Mind Experiment for Doctors

     People with Postural Orthostatic Tachycardia Syndrome (POTS) and Neurally Mediated Hypotension (NMH) have a difficult time obtaining appropriate medical care and are often subject to rude treatment by doctors and medical workers.  Aside for a few advanced medical centers with specialized autonomic dysfunction clinics (Johns Hopkins, Mayo Clinic, Vanderbilt University, Medical College of Ohio), the medical community does not seem to want to take the time to understand the phenomena of chronic orthostatic intolerance.  Here is a quick mind experiment that can help physicians appreciate the problems patients with dysautonomia disorders face every day.

     The physician should imagine the following scenario personally for themselves, their spouses, and for their own children.

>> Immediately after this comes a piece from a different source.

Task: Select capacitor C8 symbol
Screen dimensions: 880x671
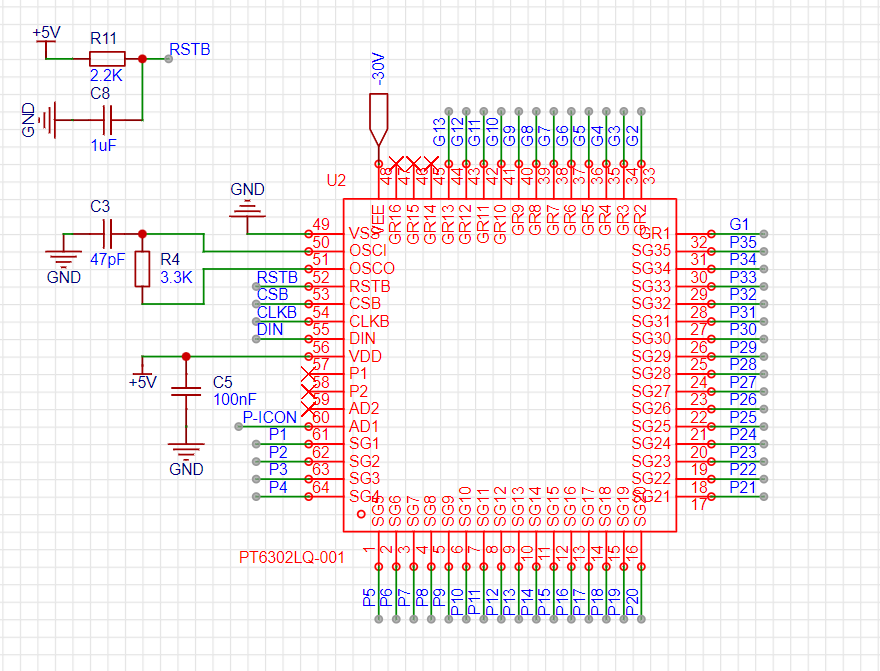Action: click(x=108, y=120)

The physician and/or family member does not eat or drink anything for 24 hours straight, a complete food and water fast.  Next the subject goes to the local Red Cross and donates a full pint of blood.  Then, using all available will power, the subject pushes himself home and turns up the thermostat to 100 degrees Fahrenheit.  Finally, the subject attempts to stand motionless for a period of one hour straight.

     What would happen to you physiologically in the situation described above?  First you would experience severe flu like symptoms, muscle aches, fever, chills, sweating, and headache.  You would become lightheaded, dizzy, develop a rapid heart rate, chest and heart pain, and almost certainly pass out, possibly injuring yourself seriously.  The unnatural vasodilation and abnormally low blood volume many patients with POTS and NMH suffer from can produce the same basic symptoms, caused by orthostatic stress, as the above scenario.  It is interesting to note that is some cases the blood volume of POTS  and/or NMH patients may be more than 30% below normal.

     There are millions of humans world wide who experience orthostatic stress, the stress of standing up or even sitting up, every single day of their lives.  Imagine being inflicted with this horrible condition and going to your local physician seeking help.  Now imagine that instead of getting help and understanding your doctor blames you for your own severe symptoms and harshly interrogates you as if you were a common criminal.

     As author of this Web site, I have received over 1,800 letters (as of February, 2002) from patients all over the world.  Many patients tell me horror stories of how shockingly badly they are treated by physicians.  Medical school professors, physicians, and several hundred registered nurses with POTS and/or NMH have also written me.  Even many of these medical professionals report being treated badly by members of their own profession while trying to obtain a diagnosis for their illness.  

     After reading hundreds of heartbreaking letters from men, women, and even young children who were traumatized by ignorant doctors, it is clear that current medical treatment for orthostatic intolerance disorders often represents a criminal abuse of patients.  Blaming the patient for their symptoms is not good science, and is the lowest expression of inhumanity in our high speed, profit driven medical profession.  In past years the same moral crimes were committed against people with MS, diabetes, polio, and those with other poorly understood illnesses of the day.  The gradual but positive trend is that more patients in major population centers are being diagnosed quickly and treated with the dignity and respect they deserve.

     It is essential that all physicians become educated in how to diagnose and treat orthostatic intolerance syndromes rather than continue to abuse their patients out of ignorance and arrogance.  An obvious example of this problem is one nationally known radio doctor who has become so ego inflated that he has advertised his radio talk show by declaring that he was "never wrong."  How can a God be wrong?  The medical community must establish accountability in the system so that disciplinary action can be taken against abusive doctors, including fines and/or revocation of their licenses to practice medicine.  Currently, physicians are treated as royalty, with no controls on their behavior and no boss or governing body to keep their egos in check.  Power corrupts, and unlike our politicians, our police, and our school teachers, physicians are accountable to no one, thus patients continue to suffer abuse.

     One possible way to bring doctors down from Mount Olympus is to have every state develop lay (non-doctor) citizens' review boards to mediate disputes between patients and doctors.  Just as police departments cannot be expected to objectively investigate themselves, doctors cannot reliably monitor the behavior of other doctors.  The knee jerk reaction is to circle the wagons and stick up for fellow professionals, patients be damned.  The medical profession is currently without effective codes of conduct and patients' rights are routinely abused.  Civilian review boards would have sympathies for both overworked doctors and abused patents, and could easily throw out frivolous and erroneous complaints, while correcting serious issues of professional accountability at a much lower societal cost than filing expensive lawsuits to resolve issues of simple conduct.  

     The HMO insurance system has made doctor-patent relations very difficult in the United States.  Primary care physicians are forced to see too many patients in a day to maintain a relaxed frame of mind, which is essential for good judgment.  Recent studies show that up to 98,000 Americans die each year from medical mistakes, and stressed-out doctors undoubtedly make more mistakes than happier, well rested MDs.  HMOs should greatly increase fees paid to primary care physicians so that they are not overworked, angry, and more apt to abuse patients and make medical blunders which can cost lives.  It is a false savings to provide bad medicine on the cheap when lives are at stake, as well as the dignity of both doctor and patient.